:: Texto para leitura ::
Por: Lucy Kellaway
Semanas atrás, fiz uma palestra no TED organizada pela London Business School (LBS). Acho que não me saí lá muito bem – todos os detalhes e ensaios que o TED exige me transformaram em uma versão barata e artificial de mim mesma. Enquanto eu “fugia” do palco, um aluno de MBA veio até mim bastante entusiasmado. “Isso foi maravilhoso!”, disse ele. Protestei, mas ele continuou: “Não acredito que você disse aquilo!”
Aquilo foi embaraçoso, pois eu havia acabado de passar 18 minutos falando um monte de coisas óbvias sobre os motivos pelos quais estou deixando o jornalismo para me tornar professora de matemática. Então ele explicou: “Você disse a palavra merda! Numa palestra do TED!”.
Olhamos surpresos um para o outro. Ele estava chocado por eu ter usado a palavra e eu, por ele estar chocado.
Para mim, merda [a palavra em questão em inglês é "bullshit"] não é um xingamento: é algo muito comum. É sobre o que venho escrevendo há décadas. Uso a palavra porque não há nenhuma outra que dê conta do recado. Suponho que poderia dizer “nonsense” [sem sentido, tolice, besteira] no lugar, mas isso seria um eufemismo. E o eufemismo é quase sempre uma merda.
:::
## Exercícios
1. Nos registros, reescreva as linhas começando em "Viewport: 603px width, 546px height." e terminando em "should pyautogui.click(x=327, y=194).", trocando "GUI agent" por "screen agent" sem alterar mais nada.
2. Dê sequência ao texto sobre o palavrão dito na palestra do TED, a partir da última frase apresentada.
:: Registros ::
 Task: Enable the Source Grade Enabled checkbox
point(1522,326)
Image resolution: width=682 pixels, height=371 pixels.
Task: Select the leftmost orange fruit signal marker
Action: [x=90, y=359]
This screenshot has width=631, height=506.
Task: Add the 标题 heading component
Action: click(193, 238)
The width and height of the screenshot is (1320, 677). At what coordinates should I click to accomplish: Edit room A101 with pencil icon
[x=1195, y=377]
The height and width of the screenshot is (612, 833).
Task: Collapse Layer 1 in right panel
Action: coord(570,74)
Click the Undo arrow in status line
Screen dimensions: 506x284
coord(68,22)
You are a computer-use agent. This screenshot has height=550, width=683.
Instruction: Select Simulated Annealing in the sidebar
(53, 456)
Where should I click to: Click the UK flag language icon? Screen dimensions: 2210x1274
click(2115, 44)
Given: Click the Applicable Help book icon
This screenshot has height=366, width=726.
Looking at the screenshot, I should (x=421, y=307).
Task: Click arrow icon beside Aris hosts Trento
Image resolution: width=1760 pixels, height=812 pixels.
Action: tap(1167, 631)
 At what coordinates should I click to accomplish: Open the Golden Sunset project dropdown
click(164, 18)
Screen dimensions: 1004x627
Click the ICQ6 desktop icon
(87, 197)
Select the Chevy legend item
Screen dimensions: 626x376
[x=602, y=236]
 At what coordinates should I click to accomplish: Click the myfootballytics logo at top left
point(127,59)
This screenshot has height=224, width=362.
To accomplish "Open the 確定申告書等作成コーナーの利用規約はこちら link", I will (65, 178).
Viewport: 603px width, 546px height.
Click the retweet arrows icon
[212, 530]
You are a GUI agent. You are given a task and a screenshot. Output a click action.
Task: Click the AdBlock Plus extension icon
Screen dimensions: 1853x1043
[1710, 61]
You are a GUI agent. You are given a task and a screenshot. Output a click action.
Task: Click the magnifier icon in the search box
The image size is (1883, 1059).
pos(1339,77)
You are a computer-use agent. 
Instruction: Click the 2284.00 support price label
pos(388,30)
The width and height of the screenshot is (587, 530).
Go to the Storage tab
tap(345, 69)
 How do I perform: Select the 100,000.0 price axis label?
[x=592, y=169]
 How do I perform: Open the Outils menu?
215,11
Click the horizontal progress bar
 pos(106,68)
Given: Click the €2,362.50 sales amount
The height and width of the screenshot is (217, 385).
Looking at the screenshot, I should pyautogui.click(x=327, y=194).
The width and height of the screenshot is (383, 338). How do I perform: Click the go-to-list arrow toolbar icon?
:::
## Respostas
1.
Viewport: 603px width, 546px height.
Click the retweet arrows icon
[212, 530]
You are a screen agent. You are given a task and a screenshot. Output a click action.
Task: Click the AdBlock Plus extension icon
Screen dimensions: 1853x1043
[1710, 61]
You are a screen agent. You are given a task and a screenshot. Output a click action.
Task: Click the magnifier icon in the search box
The image size is (1883, 1059).
pos(1339,77)
You are a computer-use agent. 
Instruction: Click the 2284.00 support price label
pos(388,30)
The width and height of the screenshot is (587, 530).
Go to the Storage tab
tap(345, 69)
 How do I perform: Select the 100,000.0 price axis label?
[x=592, y=169]
 How do I perform: Open the Outils menu?
215,11
Click the horizontal progress bar
 pos(106,68)
Given: Click the €2,362.50 sales amount
The height and width of the screenshot is (217, 385).
Looking at the screenshot, I should pyautogui.click(x=327, y=194).

2.
Mesmo assim, percebi recentemente que algo estranho está acontecendo. O mundo corporativo, apesar de produzir merda em quantidades cada vez maiores, está cada vez mais pudico em relação à própria palavra. Quando escrevi uma coluna sobre como reconhecer merdas, um leitor postou logo abaixo: “Sou contra usar a palavra m…. em um jornal, especialmente um tão respeitado como o” Financial Times”. Essas observações podem muito bem serem feitas sem o uso de linguagem escatológica”. Um número surpreendentemente grande de leitores do “FT” apoiou a mensagem.
Do mesmo modo, quando Travis Kalanick martelou mais um prego em seu próprio caixão ao ser pego por uma câmera gritando com um motorista do Uber, as manchetes trataram de seus xingamentos. Ele disse a palavra “merda” pelo menos três vezes, mas sua verdadeira ofensa foi ele ter se recusado a dar ouvidos aos problemas financeiros do motorista, preferindo apontar seu dedo e gritar de uma maneira odiosa.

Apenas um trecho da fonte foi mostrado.